WHAT YOU ARE ASKED TO DO:
Restating the data word for word is all that is required.

RECORDS SUPPLIED:
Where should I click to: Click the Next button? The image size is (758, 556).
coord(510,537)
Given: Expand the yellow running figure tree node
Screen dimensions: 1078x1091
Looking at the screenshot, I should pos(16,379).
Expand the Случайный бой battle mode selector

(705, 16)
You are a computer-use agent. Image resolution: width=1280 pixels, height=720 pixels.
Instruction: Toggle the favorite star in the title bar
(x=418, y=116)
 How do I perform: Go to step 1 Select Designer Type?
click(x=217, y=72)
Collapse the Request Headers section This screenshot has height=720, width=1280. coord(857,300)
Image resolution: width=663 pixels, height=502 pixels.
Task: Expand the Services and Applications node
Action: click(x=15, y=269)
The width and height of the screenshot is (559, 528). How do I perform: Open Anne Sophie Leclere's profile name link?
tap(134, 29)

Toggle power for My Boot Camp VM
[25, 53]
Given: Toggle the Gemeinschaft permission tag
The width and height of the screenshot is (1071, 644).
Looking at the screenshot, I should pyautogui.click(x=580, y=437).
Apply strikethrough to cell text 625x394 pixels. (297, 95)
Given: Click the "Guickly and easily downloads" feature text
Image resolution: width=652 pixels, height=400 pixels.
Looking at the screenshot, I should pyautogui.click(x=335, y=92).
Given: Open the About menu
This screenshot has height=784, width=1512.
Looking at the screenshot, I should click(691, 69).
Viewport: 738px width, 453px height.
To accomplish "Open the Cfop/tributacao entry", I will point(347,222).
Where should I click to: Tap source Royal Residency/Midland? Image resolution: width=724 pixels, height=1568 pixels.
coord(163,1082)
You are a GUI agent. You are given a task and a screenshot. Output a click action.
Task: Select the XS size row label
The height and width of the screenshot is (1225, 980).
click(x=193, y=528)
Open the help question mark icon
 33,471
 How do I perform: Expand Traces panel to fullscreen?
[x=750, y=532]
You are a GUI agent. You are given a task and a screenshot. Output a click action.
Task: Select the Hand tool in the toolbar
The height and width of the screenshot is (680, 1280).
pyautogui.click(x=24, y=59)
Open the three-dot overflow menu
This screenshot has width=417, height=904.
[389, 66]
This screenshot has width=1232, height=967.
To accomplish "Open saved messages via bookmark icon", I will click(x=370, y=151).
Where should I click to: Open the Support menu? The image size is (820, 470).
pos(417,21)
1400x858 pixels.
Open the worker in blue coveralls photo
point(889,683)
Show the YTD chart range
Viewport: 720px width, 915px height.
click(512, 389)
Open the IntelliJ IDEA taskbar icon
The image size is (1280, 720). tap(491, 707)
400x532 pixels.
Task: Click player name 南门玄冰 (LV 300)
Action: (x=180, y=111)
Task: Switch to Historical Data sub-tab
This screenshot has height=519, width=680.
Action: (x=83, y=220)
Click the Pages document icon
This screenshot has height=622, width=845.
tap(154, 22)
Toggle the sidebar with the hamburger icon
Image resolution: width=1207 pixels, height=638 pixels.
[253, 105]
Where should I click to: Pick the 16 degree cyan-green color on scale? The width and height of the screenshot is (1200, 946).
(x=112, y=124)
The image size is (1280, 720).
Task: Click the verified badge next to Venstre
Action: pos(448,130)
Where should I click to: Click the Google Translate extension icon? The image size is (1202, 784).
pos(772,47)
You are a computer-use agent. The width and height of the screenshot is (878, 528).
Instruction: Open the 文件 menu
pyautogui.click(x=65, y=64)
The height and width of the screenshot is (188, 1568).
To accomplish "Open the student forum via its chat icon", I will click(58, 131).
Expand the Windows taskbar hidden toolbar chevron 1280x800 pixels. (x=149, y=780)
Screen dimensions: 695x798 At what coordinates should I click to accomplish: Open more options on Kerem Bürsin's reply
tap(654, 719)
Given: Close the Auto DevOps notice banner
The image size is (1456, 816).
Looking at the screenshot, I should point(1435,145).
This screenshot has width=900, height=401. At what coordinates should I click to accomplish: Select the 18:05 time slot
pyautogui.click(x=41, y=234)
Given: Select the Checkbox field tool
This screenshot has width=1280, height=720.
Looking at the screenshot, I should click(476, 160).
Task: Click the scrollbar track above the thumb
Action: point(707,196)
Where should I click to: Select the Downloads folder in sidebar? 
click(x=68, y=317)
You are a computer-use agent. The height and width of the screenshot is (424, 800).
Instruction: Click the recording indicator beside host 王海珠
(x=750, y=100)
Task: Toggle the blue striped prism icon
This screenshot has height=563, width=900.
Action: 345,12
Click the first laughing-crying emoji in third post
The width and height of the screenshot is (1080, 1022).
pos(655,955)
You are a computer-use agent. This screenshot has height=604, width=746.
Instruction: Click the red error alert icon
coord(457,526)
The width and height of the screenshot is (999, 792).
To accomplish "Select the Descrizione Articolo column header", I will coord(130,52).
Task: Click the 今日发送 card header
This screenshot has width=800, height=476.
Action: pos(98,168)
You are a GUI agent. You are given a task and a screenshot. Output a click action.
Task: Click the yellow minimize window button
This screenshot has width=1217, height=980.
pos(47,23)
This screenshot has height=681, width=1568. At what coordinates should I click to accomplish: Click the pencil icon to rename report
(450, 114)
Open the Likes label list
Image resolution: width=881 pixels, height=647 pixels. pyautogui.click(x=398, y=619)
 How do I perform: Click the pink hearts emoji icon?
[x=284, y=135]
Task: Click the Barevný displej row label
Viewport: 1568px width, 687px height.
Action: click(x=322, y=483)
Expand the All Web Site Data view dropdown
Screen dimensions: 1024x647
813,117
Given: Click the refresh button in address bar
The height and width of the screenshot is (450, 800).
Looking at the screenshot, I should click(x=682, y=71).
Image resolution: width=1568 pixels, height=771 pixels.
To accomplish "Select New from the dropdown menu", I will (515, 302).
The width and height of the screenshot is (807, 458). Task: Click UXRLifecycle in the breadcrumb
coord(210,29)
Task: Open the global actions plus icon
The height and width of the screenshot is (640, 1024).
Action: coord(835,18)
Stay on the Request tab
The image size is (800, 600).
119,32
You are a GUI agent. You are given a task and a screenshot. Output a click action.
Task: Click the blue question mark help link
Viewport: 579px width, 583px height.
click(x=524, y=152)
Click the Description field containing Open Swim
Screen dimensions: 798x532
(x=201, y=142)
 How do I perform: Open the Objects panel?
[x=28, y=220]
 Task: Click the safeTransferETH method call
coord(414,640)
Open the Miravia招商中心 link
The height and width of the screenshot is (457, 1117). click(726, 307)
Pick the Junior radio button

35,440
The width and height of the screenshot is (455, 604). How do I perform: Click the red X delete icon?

FINISHED TASK:
Where should I click to: Click the Next button? The image size is (758, 556).
coord(510,537)
Given: Expand the yellow running figure tree node
Screen dimensions: 1078x1091
Looking at the screenshot, I should pos(16,379).
Expand the Случайный бой battle mode selector

(705, 16)
You are a computer-use agent. Image resolution: width=1280 pixels, height=720 pixels.
Instruction: Toggle the favorite star in the title bar
(x=418, y=116)
 How do I perform: Go to step 1 Select Designer Type?
click(x=217, y=72)
Collapse the Request Headers section This screenshot has height=720, width=1280. coord(857,300)
Image resolution: width=663 pixels, height=502 pixels.
Task: Expand the Services and Applications node
Action: click(x=15, y=269)
The width and height of the screenshot is (559, 528). How do I perform: Open Anne Sophie Leclere's profile name link?
tap(134, 29)

Toggle power for My Boot Camp VM
[25, 53]
Given: Toggle the Gemeinschaft permission tag
The width and height of the screenshot is (1071, 644).
Looking at the screenshot, I should pyautogui.click(x=580, y=437).
Apply strikethrough to cell text 625x394 pixels. (297, 95)
Given: Click the "Guickly and easily downloads" feature text
Image resolution: width=652 pixels, height=400 pixels.
Looking at the screenshot, I should pyautogui.click(x=335, y=92).
Given: Open the About menu
This screenshot has height=784, width=1512.
Looking at the screenshot, I should click(691, 69).
Viewport: 738px width, 453px height.
To accomplish "Open the Cfop/tributacao entry", I will point(347,222).
Where should I click to: Tap source Royal Residency/Midland? Image resolution: width=724 pixels, height=1568 pixels.
coord(163,1082)
You are a GUI agent. You are given a task and a screenshot. Output a click action.
Task: Select the XS size row label
The height and width of the screenshot is (1225, 980).
click(x=193, y=528)
Open the help question mark icon
 33,471
 How do I perform: Expand Traces panel to fullscreen?
[x=750, y=532]
You are a GUI agent. You are given a task and a screenshot. Output a click action.
Task: Select the Hand tool in the toolbar
The height and width of the screenshot is (680, 1280).
pyautogui.click(x=24, y=59)
Open the three-dot overflow menu
This screenshot has width=417, height=904.
[389, 66]
This screenshot has width=1232, height=967.
To accomplish "Open saved messages via bookmark icon", I will click(x=370, y=151).
Where should I click to: Open the Support menu? The image size is (820, 470).
pos(417,21)
1400x858 pixels.
Open the worker in blue coveralls photo
point(889,683)
Show the YTD chart range
Viewport: 720px width, 915px height.
click(512, 389)
Open the IntelliJ IDEA taskbar icon
The image size is (1280, 720). tap(491, 707)
400x532 pixels.
Task: Click player name 南门玄冰 (LV 300)
Action: (x=180, y=111)
Task: Switch to Historical Data sub-tab
This screenshot has height=519, width=680.
Action: (x=83, y=220)
Click the Pages document icon
This screenshot has height=622, width=845.
tap(154, 22)
Toggle the sidebar with the hamburger icon
Image resolution: width=1207 pixels, height=638 pixels.
[253, 105]
Where should I click to: Pick the 16 degree cyan-green color on scale? The width and height of the screenshot is (1200, 946).
(x=112, y=124)
The image size is (1280, 720).
Task: Click the verified badge next to Venstre
Action: pos(448,130)
Where should I click to: Click the Google Translate extension icon? The image size is (1202, 784).
pos(772,47)
You are a computer-use agent. The width and height of the screenshot is (878, 528).
Instruction: Open the 文件 menu
pyautogui.click(x=65, y=64)
The height and width of the screenshot is (188, 1568).
To accomplish "Open the student forum via its chat icon", I will click(58, 131).
Expand the Windows taskbar hidden toolbar chevron 1280x800 pixels. (x=149, y=780)
Screen dimensions: 695x798 At what coordinates should I click to accomplish: Open more options on Kerem Bürsin's reply
tap(654, 719)
Given: Close the Auto DevOps notice banner
The image size is (1456, 816).
Looking at the screenshot, I should point(1435,145).
This screenshot has width=900, height=401. At what coordinates should I click to accomplish: Select the 18:05 time slot
pyautogui.click(x=41, y=234)
Given: Select the Checkbox field tool
This screenshot has width=1280, height=720.
Looking at the screenshot, I should click(476, 160).
Task: Click the scrollbar track above the thumb
Action: point(707,196)
Where should I click to: Select the Downloads folder in sidebar? 
click(x=68, y=317)
You are a computer-use agent. The height and width of the screenshot is (424, 800).
Instruction: Click the recording indicator beside host 王海珠
(x=750, y=100)
Task: Toggle the blue striped prism icon
This screenshot has height=563, width=900.
Action: 345,12
Click the first laughing-crying emoji in third post
The width and height of the screenshot is (1080, 1022).
pos(655,955)
You are a computer-use agent. This screenshot has height=604, width=746.
Instruction: Click the red error alert icon
coord(457,526)
The width and height of the screenshot is (999, 792).
To accomplish "Select the Descrizione Articolo column header", I will coord(130,52).
Task: Click the 今日发送 card header
This screenshot has width=800, height=476.
Action: pos(98,168)
You are a GUI agent. You are given a task and a screenshot. Output a click action.
Task: Click the yellow minimize window button
This screenshot has width=1217, height=980.
pos(47,23)
This screenshot has height=681, width=1568. At what coordinates should I click to accomplish: Click the pencil icon to rename report
(450, 114)
Open the Likes label list
Image resolution: width=881 pixels, height=647 pixels. pyautogui.click(x=398, y=619)
 How do I perform: Click the pink hearts emoji icon?
[x=284, y=135]
Task: Click the Barevný displej row label
Viewport: 1568px width, 687px height.
Action: click(x=322, y=483)
Expand the All Web Site Data view dropdown
Screen dimensions: 1024x647
813,117
Given: Click the refresh button in address bar
The height and width of the screenshot is (450, 800).
Looking at the screenshot, I should click(x=682, y=71).
Image resolution: width=1568 pixels, height=771 pixels.
To accomplish "Select New from the dropdown menu", I will (515, 302).
The width and height of the screenshot is (807, 458). Task: Click UXRLifecycle in the breadcrumb
coord(210,29)
Task: Open the global actions plus icon
The height and width of the screenshot is (640, 1024).
Action: coord(835,18)
Stay on the Request tab
The image size is (800, 600).
119,32
You are a GUI agent. You are given a task and a screenshot. Output a click action.
Task: Click the blue question mark help link
Viewport: 579px width, 583px height.
click(x=524, y=152)
Click the Description field containing Open Swim
Screen dimensions: 798x532
(x=201, y=142)
 How do I perform: Open the Objects panel?
[x=28, y=220]
 Task: Click the safeTransferETH method call
coord(414,640)
Open the Miravia招商中心 link
The height and width of the screenshot is (457, 1117). click(726, 307)
Pick the Junior radio button

35,440
The width and height of the screenshot is (455, 604). How do I perform: Click the red X delete icon?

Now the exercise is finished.